"Дельфин" улетел, а в порт вошёл ещё один советский пароход, рефрижератор "Курск", обычно ходивший на линии Ленинград - Одесса. В этот раз он прервал свой рейс с грузом, который по заведомо завышенной цене срочно выкупило французское правительство прямо в Бизерте, устроившее советскому истерику с требованием в минимальные сроки забрать всю взрывчатку с территории Республики и вывезти её за предел территориальных вод. "Курск" пришвартовался позади "Александра" прямо напротив арсенала и открыл свои трюмы. Губернатор, нагнав арабов, принялся опорожнять их рекордными темпами, но, когда эта работа была закончена и пароход поднялся в воде, возникла заминка. Было забавно наблюдать, как арабы, цепочкой, будто муравьи, неся 130-миллиметровые снаряды прямо на голове, сунулись к трапу, а наши их не пустили. Стоящий тут же и контролирующий работу дежурный по военному порту стал горячиться, но советский капитан был непреклонен. У него чёткие инструкции. Сначала пушки - потом боеприпасы. Француз, понимая, что если погрузить орудия, а двенадцатидюймовые стволы можно было разместить только на палубе, причём так, что они перекрыли бы трюмные люки, места для боеприпасов попросту не останется, возмущался, но вынужден был уступить. "Курск" ушёл только через три дня, забрав с собой артиллерию и торпедные аппараты снятые с кораблей сбежавшей эскадры почти полностью.

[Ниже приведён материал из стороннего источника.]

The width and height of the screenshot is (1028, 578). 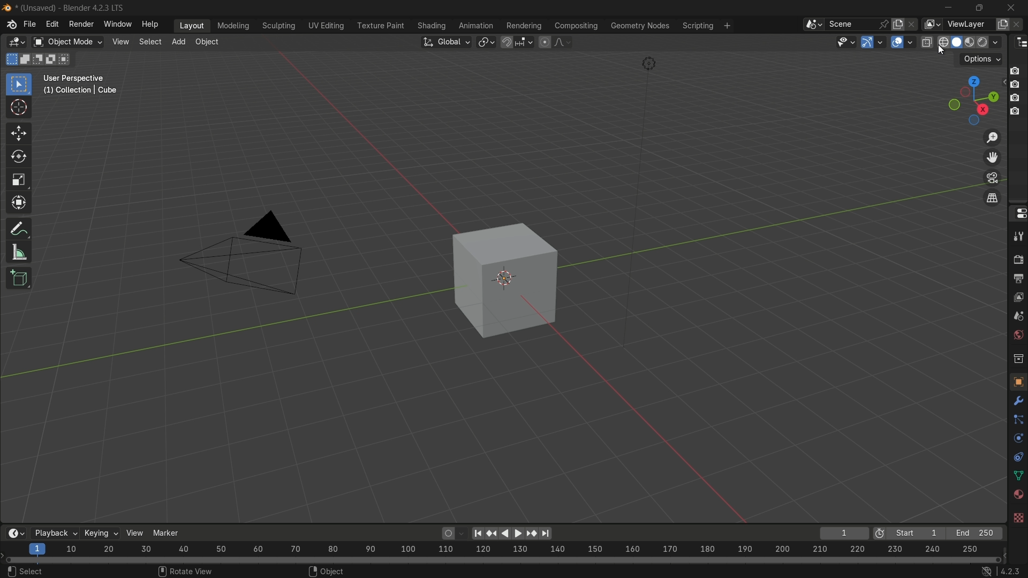 I want to click on show overlays, so click(x=901, y=43).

Не хватало десятка стволов, из них четыре 130-миллиметровых, и французы не могли внятно объяснить, куда они их подевали, только разводили руками и твердили, что арсенал пуст. Выпустили же они наше судно только после того, как ещё один советский пароход, "марсельский" рефрижератор "Кубань", забрал боеприпасы. Пугать лягушатников стало нечем, но на тот момент нас уже было три сотни человек, каждый из которых был вооружён хотя бы наганом.
Дни шли за днями. Жизнь на "Александре Невском", можно сказать, наладилась. Множество людей обжили линкор, появилось электричество, свет, опреснительная установка давала воду, даже гальюны привели в рабочее состояние. Суда Совторгфлота приходили регулярно. С берега не донимали, белогвардейская диаспора, лидер которой, адмирал Беренс, по агентурным данным поклявшийся уничтожить линкор, но не отдать Советам, столкнувшись с нашей позицией по этому вопросу, посчитала за лучшее вовсе с нами не пересекаться.
Правда, комфортной эту жизнь, в круглосуточном грохоте железа, к которому днём примешивался рёв труб духового оркестра, назвать было сложно. Двенадцать-четырнадцать часов работы, и не только головой, но и руками, приходилось самому и резать и подваривать в сложных местах, остальное - сон без задних ног. И так каждый день. Единственной отдушиной была музыка. Не дающий мне покоя с тех пор как я его вспомнил марш "Красная тревога", рвался наружу. Помню, как первый раз во время обеда подошёл к оркестру на палубе и спросил.
- А сможете вот это?
Наш Советский Союз покарает
Весь мир как огромный медведь на восток.
Над землёй везде будут петь
Столица, водка, советский медведь наш!
Глаза дирижёра округлились и он стал беспомощно разевать рот, не в состоянии достойно ответить целому капитану госбезопасности. На палубу со звоном упала труба, или что там у них за инструменты, я не разбираюсь.
- Да, что ж вы в самом-то деле?! Это ж просто набор слов, чтоб мотив понятнее был. Можно ж спеть и так:
Хитрый наш президент набивает
Мошну, как хомяк за щеку колосок
Это доступно не только лишь всем
Сало, горилка, скакучий гопак наш!
В оркестре заржали.
- Мы попробуем, - улыбнулся дирижёр и, повернувшись к трубачам, взмахнул палочкой. Получилось, прямо скажу, весьма отдалённо.
- Не-не-не, - оборвал я первую попытку, - там ещё вступление должно быть такое: пам, пам, пампарарам...
- Товарищ Любимов, подойдите! - позвали меня в самый интересный момент от проёма в палубе, зияющего над левым машинным отделением.
- Эх, даже пожрать спокойно не дают, - подосадовал я, но должен был идти, - потом...
- Будет минутка, заглядывайте, нам понравилось, - в спину мне, со смешинкой, крикнул кто-то.
Вот так, понемногу, целый месяц почти, я восстанавливал по памяти марш и даже сочинил к нему более-менее вменяемый текст, пока не стало выходить очень и очень похоже. Возможно, просто инструментов не хватало до оригинала или они были не те.